→ **Extracted text**
By OSU Extension Services
With warm temperatures on the horizon, many gardening enthusiasts are making plans for their spring and summer gardens.
With consumers facing rising costs in just about every area of their lives, some gardeners may wonder if it is OK to reuse potting soil.
Kim Toscano, host of Oklahoma Gardening, said generally there is nothing wrong with reusing potting soil.
“It can be expensive to replace the soil every year. However, there are certain considerations to be made when reusing soil,” Toscano said. “Used soil will require fertilizer applications to replace nutrients that have leached from the soil or have been utilized by plants previously growing in the medium. Incorporating a slow release fertilizer at the proper rate will take care of nutrition needs for several months. If you’re using a slow release fertilizer, liquid fertilizer isn’t necessary.”
Toscano also cautioned about the buildup of salts in the soil. Excessive levels of salts can be detrimental to plant development. Keep in mind that all water sources are not the same and salts may be a problem in some city water systems but not others. The same holds true for well water and some wells may have a higher concentration than others.
“Typically, rainwater, such as water collected in a rain barrel, will have lower levels of salts and is excellent for watering container plants,” she said. “Gardeners may often see salt accumulation (crystal formation) when you examine your soils and the salts also tend to form a white ring on clay containers. These are good indicators that salt accumulation may be problematic if reusing soil.”

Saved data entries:
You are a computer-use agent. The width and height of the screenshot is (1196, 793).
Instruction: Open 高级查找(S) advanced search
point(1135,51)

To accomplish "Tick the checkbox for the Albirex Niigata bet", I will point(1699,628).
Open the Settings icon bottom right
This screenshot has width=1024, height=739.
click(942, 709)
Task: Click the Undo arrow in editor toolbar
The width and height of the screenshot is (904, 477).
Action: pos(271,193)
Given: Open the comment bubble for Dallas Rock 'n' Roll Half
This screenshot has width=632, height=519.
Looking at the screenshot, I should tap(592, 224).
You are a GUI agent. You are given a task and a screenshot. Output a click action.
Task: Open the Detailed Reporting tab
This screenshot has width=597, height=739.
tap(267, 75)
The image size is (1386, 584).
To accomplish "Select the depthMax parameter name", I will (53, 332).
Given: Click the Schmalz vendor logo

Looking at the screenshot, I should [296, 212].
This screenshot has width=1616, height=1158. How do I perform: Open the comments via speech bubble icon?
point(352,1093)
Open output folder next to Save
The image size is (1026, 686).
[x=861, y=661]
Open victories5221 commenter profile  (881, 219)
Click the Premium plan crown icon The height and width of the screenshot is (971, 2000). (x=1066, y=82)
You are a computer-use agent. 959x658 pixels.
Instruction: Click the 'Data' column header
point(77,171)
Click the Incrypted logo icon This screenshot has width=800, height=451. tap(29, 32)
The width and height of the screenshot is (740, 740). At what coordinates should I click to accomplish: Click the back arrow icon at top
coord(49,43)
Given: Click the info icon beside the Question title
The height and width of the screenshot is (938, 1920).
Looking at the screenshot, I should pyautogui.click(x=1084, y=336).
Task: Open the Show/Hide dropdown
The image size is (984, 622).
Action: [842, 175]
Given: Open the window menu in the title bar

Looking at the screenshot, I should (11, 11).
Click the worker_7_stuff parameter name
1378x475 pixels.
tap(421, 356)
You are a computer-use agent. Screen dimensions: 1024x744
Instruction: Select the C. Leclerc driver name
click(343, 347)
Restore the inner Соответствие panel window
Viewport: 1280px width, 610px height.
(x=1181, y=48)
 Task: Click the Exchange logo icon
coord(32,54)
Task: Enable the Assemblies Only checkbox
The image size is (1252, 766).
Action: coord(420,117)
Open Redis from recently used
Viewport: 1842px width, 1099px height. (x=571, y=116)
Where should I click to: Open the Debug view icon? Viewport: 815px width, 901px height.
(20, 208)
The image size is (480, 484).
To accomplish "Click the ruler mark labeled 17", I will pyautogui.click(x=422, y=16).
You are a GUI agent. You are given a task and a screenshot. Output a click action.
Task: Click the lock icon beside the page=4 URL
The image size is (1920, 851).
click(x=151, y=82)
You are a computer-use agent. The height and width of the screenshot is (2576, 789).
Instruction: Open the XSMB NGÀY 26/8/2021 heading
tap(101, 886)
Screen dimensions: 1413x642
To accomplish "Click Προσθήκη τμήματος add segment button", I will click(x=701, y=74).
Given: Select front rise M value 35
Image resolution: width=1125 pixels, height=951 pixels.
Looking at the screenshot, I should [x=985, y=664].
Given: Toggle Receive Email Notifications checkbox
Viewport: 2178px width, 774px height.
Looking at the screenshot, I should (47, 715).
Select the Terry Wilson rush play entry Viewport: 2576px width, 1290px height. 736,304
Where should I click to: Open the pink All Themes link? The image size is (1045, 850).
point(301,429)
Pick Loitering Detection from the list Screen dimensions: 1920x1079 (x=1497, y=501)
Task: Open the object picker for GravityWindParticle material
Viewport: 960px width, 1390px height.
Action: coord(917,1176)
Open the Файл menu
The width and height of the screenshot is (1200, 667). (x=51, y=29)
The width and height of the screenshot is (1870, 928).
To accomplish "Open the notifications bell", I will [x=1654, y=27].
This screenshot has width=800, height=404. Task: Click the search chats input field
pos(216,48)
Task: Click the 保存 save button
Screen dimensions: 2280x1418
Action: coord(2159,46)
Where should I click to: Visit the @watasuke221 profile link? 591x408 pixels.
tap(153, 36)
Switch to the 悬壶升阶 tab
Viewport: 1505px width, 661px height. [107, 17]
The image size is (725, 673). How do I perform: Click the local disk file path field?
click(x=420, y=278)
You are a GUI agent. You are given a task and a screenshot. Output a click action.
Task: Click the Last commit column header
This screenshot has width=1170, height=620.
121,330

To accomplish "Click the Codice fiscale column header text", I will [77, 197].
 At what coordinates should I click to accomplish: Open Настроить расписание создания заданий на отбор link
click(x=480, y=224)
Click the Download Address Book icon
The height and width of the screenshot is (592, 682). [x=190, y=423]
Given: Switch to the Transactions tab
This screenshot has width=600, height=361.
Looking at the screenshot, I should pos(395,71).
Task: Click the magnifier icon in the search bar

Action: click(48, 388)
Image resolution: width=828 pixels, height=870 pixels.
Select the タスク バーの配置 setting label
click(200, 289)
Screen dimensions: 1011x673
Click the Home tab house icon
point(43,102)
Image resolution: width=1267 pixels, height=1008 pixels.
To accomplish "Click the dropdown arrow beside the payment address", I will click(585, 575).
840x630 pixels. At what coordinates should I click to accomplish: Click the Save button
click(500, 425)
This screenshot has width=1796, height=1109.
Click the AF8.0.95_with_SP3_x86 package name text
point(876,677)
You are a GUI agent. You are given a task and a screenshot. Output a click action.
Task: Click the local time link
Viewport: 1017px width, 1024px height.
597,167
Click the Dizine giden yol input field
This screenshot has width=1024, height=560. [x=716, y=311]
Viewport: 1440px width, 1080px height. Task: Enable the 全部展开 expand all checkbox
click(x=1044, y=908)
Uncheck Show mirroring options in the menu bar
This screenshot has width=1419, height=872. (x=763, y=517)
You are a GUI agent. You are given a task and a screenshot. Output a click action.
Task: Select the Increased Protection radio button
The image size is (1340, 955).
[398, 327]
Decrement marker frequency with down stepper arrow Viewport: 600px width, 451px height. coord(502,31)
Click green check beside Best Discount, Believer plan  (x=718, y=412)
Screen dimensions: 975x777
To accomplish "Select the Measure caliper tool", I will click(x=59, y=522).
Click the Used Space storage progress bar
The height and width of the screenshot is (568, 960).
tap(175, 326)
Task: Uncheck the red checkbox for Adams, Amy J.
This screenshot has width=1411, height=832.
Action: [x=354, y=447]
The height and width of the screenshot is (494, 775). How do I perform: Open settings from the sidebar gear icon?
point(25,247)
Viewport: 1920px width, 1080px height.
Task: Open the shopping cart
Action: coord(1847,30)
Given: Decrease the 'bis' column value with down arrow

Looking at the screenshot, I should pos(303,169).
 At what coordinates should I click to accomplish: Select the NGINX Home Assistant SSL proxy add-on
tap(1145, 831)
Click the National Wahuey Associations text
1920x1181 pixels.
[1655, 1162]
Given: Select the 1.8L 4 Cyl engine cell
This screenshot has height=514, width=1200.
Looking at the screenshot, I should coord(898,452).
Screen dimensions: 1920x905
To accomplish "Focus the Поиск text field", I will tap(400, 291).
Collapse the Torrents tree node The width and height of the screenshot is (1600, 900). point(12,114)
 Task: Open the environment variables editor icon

→ **Prompt A**
Answer these questions about the potting soil article:
(i) Who hosts Oklahoma Gardening?
(ii) If a gardener uses a slow release fertilizer, what type of fertilizer is not necessary?
(iii) What do salts tend to form on clay containers?
→ **Prompt B**
Write a continuation of the potting soil article, starting after its final sentence.
The saved data entries have no role in this work.

→ **Response box A**
(i) Kim Toscano
(ii) Liquid fertilizer
(iii) A white ring

→ **Response box B**
Commercial potting soils have agents added to the mix that help the potting soil take up and hold water. These agents break down over time. Likewise, peat and other organic agents mixed into soils for the same purpose of holding water, decompose over time. As such, older soils tend not to hold water as well and often appear “compacted.” This could be addressed by mixing new and used potting soils together, adding organic matter to the potting soil or adding a water-holding agent.
Another option is to add your used potting soil to your compost pile. A good compost pile has mixture of green material, brown material and soil. Finished compost can then be used to fill your gardening containers. The compost will have the water-holding properties for which you are looking. Composting used potting soil will also help with salt accumulation problems.
“If insects, disease or weed seeds are a concern, pasteurize your soil and compost in your oven,” Toscano. “It’s particularly important to pasteurize potting soil that will be used to start seeds. Simply bake moistened soil at 180°F for at least 30 minutes.”